A £4 MILLION archive charting the glorious and turbulent history of Britain's railways could be set up in York, the Evening Press can reveal.

Important documents dating back decades - recording the industry from Stephenson's Rocket and the Golden Age of steam to the turmoil of privatisation - would be housed at the National Railway Museum (NRM).

Museum bosses and private sponsors have pledged to stump up £460,000 while the University of York and the National Museum of Science and Industry have promised "significant sums".

But the project to create the unique national archive - dubbed the Search Engine - is still about £2 million short.

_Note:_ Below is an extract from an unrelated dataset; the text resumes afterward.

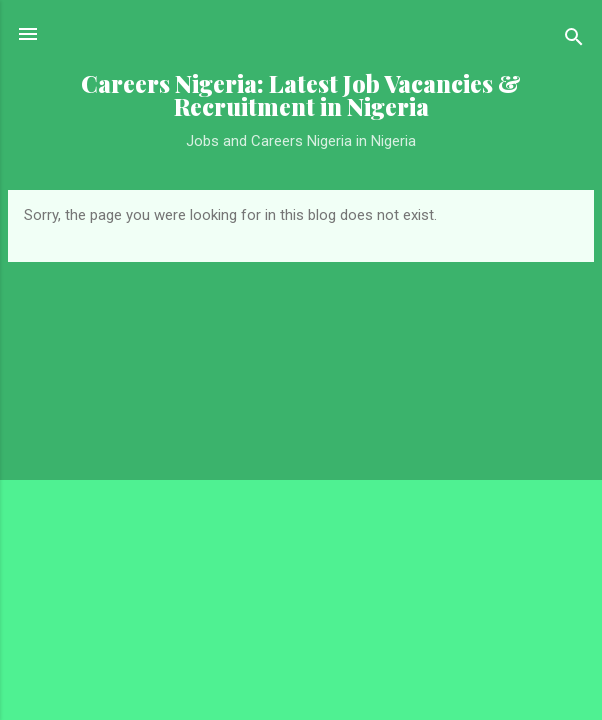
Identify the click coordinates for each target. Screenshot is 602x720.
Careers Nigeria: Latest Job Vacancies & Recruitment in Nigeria (301, 95)
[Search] (574, 40)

There is growing concern, highlighted by the House of Lords, that valuable documents will be lost unless there is urgent action.

Currently there is nowhere to deposit records from privatised railway companies, which cannot be displayed as they are not public documents. This means many are simply destroyed.

During a Railways Bill debate, Lord Faulkner of Worcester tried unsuccessfully to insert an amendment forcing the Government to work with the NRM to secure a permanent home for the archives.

He said: "Unless that is done, there is a risk that the records of perhaps the most turbulent and historically important period of railway history in recent times will be lost to future generations."

Peers insisted thousands of documents would be available for public scrutiny. But the material is currently housed in "very low-standard accommodation, which is getting worse, and is inaccessible."

Lord Davies of Oldham, the Government's Transport Minister in the Lords,

said it was "very important" to preserve documents from Britain's industrial

past.

He said: "The history of our railways, which have shaped our lives in so many ways, is an important part of that."

But he said establishing a railway archive was a matter for the Science Museum, which oversees the NRM.

Lord Davies said: "There is nothing to prevent the privatised rail companies offering their papers to the trustees should they do so, nor is there anything to prevent the trustees accepting them."

The NRM said there was a need for greater public access to the wealth of archives stored at the museum.

But the museum stressed that documents currently held would not be lost if the "Search Engine" scheme derailed.